An encouraging and instantly celebrated benefit of Task Force Tarawa’s action was the recovery of Private Jessica Lynch from captivity. A very brave Iraqi, discovering that she was being held in a local hospital, where she had been taken wounded, visited the building to assess how closely she was guarded and then informed the Americans of what he had found. A snatch squad of marines, Navy SEALs (sea-air-land commandos) and army Rangers was formed, which successfully surrounded her place of captivity, staged a diversion to draw off her captors and extracted her to safety. The rescue was a model of how a small-scale military operation should be conducted. The same could not be said of media treatment of the event or of her story. Private Lynch was transformed into a Hollywood heroine, who had fought to the last round and then been barbarically mistreated. The truth was that, though she had undoubtedly defended herself and been badly wounded, she had little memory of her ordeal and her captors had treated her with care and consideration. The real hero of the episode, the Iraqi who had been instrumental in saving her, received little of the media credit he was due.

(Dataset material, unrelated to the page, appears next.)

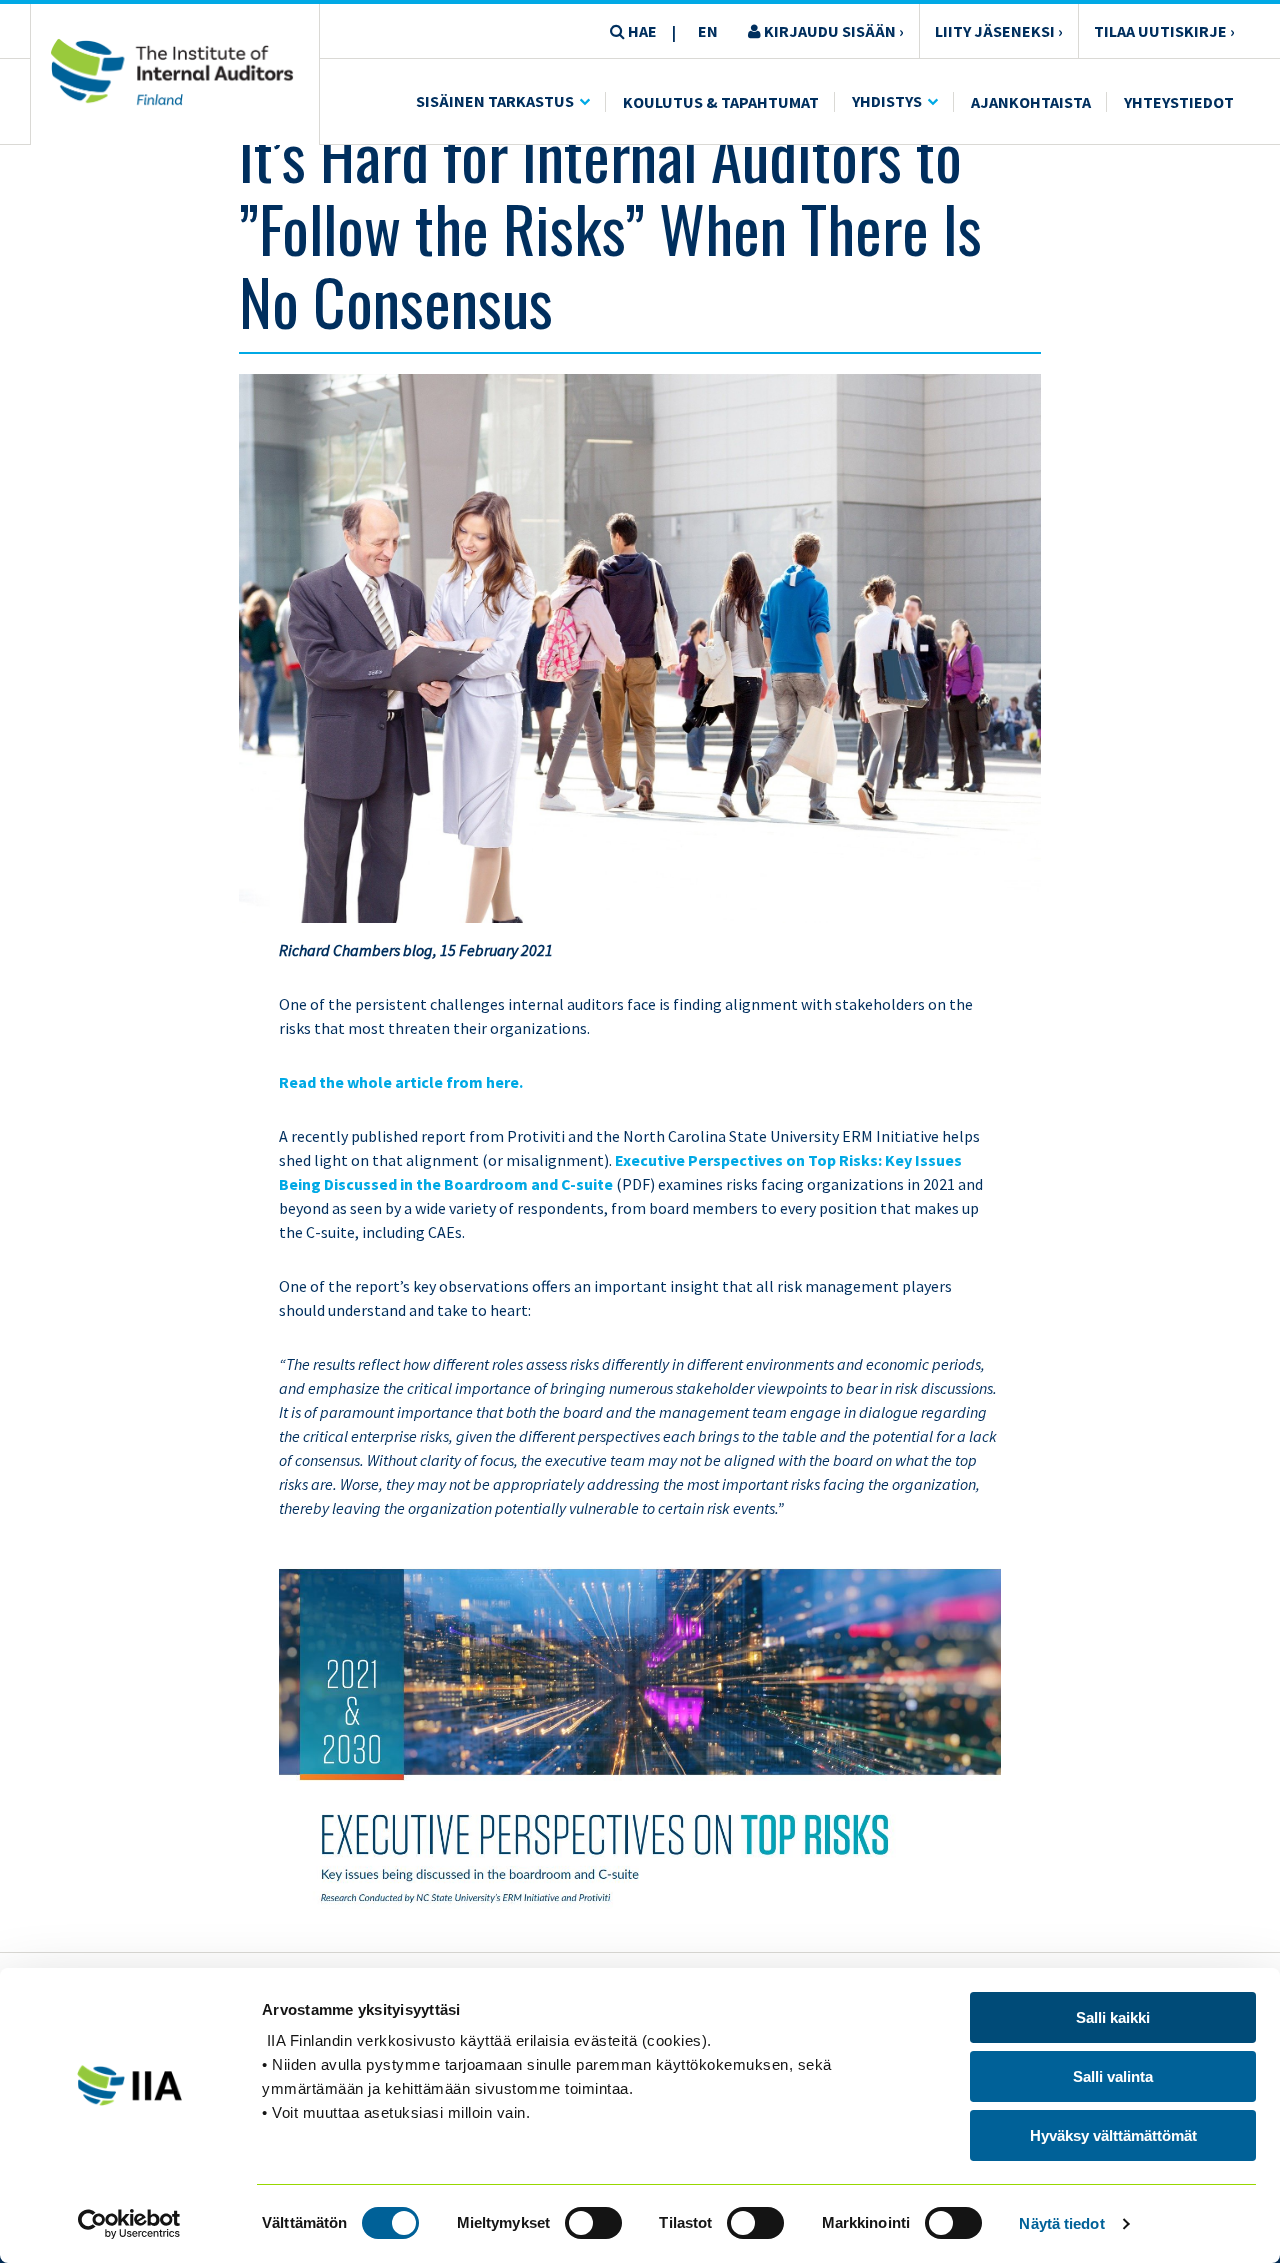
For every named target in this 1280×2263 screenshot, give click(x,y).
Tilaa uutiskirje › (1164, 31)
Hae (641, 31)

Not until the last days of March did Task Force Tarawa succeed in suppressing all resistance in Nasiriyah, securing the city and making it safe for the long supply columns following the marine spearhead racing towards Baghdad to transit safely. The localelement of the spearhead, to which Task Force Tarawa was acting as ‘force protection’, was 1st Marines, the main element of 1st Regimental Combat Team (RCT 1). Its mission once clear of Nasiriyah was to push on up Route 7, the main highway through the central valley, as far as Kut, on the Tigris, where it expected to find the Baghdad Division of the Republican Guard. After defeating or otherwise disposing of that division, it was to regroup for the final drive on the capital. Beyond Kut it would be rejoined by 5th and 7th Marines (RCT 5 and 7), which were scheduled to proceed in parallel to its left, up Route 1 until, beyond Dinaniyah, they would, at a point denoted as ‘the Elbow’, leave Route 1 and cross the central plain on Route 27 to concentrate with RCT 1 and advance on Sabat. Simultaneously the 3rd Infantry Division would move on the marines’ left up the Euphrates to reach the ‘Karbala gap’ between that city and Route 8, from which it would also launch its assault on Baghdad.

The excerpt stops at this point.